- #1
GZM
- 14
- 1
Homework Statement
Problem states : A student walks off the top of the CN Tower in Toronto, which has height h and falls freely. His initial velocity is zero. The Rocketeer arrives at the scene a time of t later and dives off the top of the tower to save the student. The Rocketeer leaves the roof with an initial downward speed v0. In order both to catch the student and to prevent injury to him, the Rocketeer should catch the student at a sufficiently great height above ground so that the Rocketeer and the student slow down and arrive at the ground with zero velocity. The upward acceleration that accomplishes this is provided by the Rocketeer's jet pack, which he turns on just as he catches the student; before then the Rocketeer is in free fall.
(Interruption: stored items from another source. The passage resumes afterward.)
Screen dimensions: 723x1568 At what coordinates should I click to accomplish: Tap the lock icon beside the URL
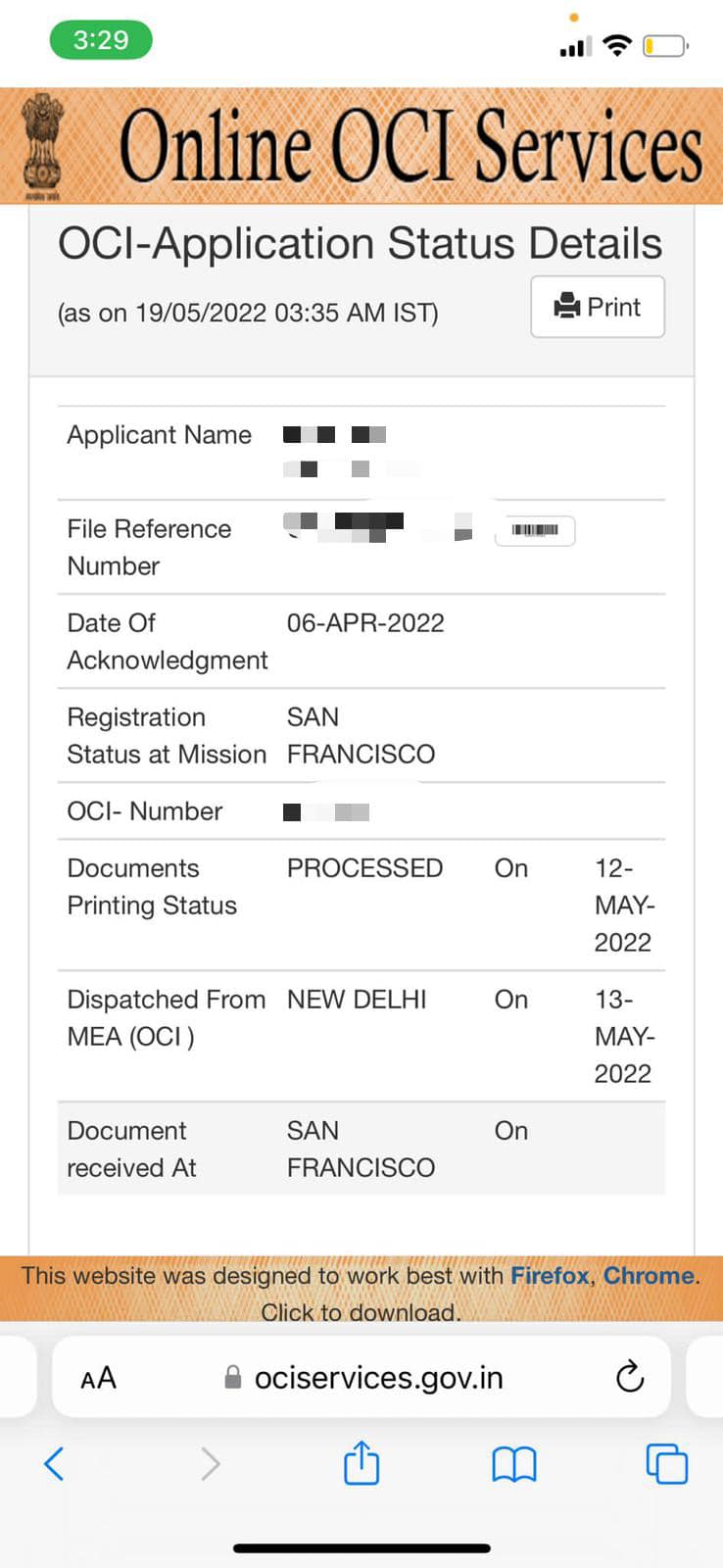pos(233,1377)
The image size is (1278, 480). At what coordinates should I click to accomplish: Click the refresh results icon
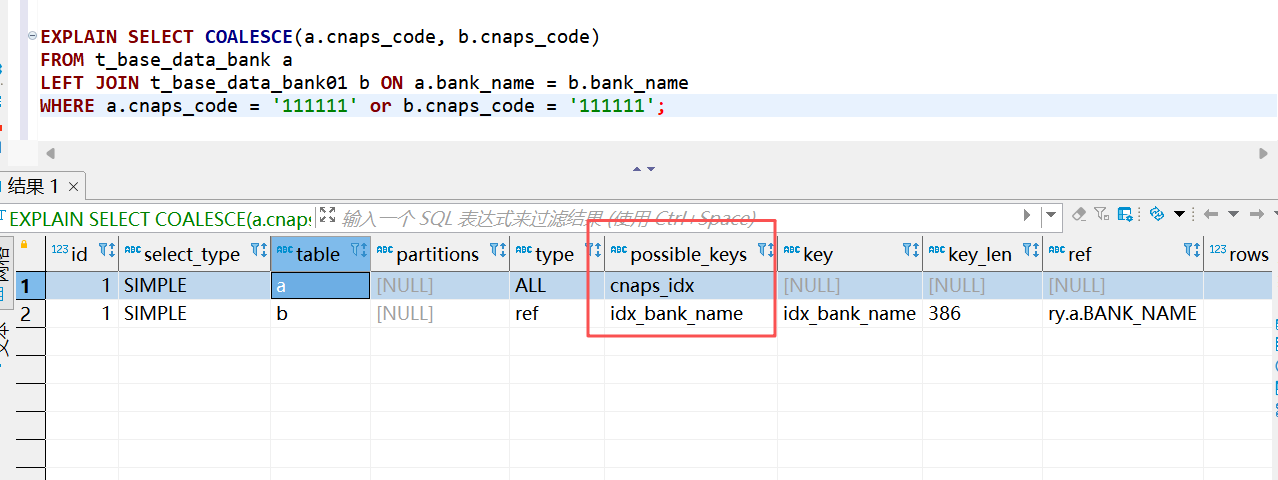1157,214
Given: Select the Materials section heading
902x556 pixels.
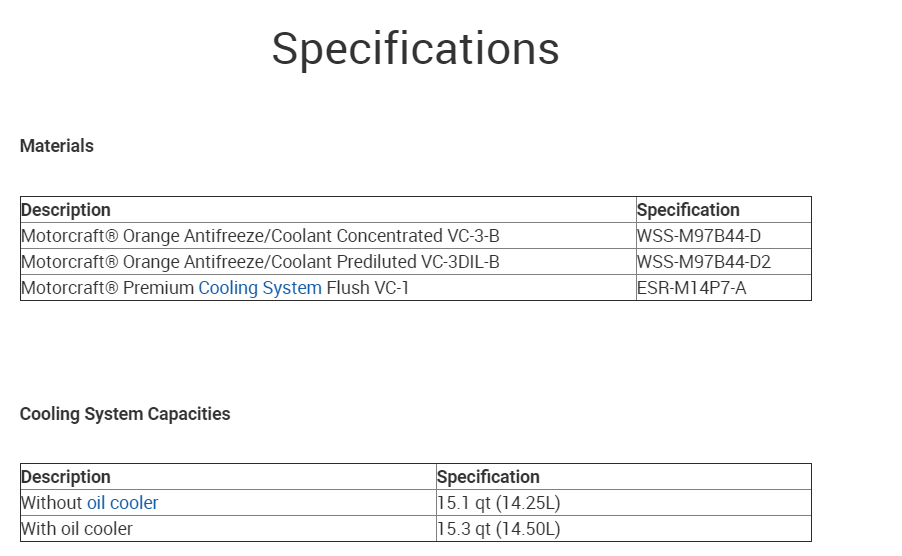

To prevent discomfort to the student, the magnitude of the acceleration of the Rocketeer and the student as they move downward together should be no more than five times g.
It asks for : What is the minimum height above the ground at which the Rocketeer should catch the student?
and :
What must the Rocketeer's initial downward speed be so that he catches the student at the minimum height found in part (a)?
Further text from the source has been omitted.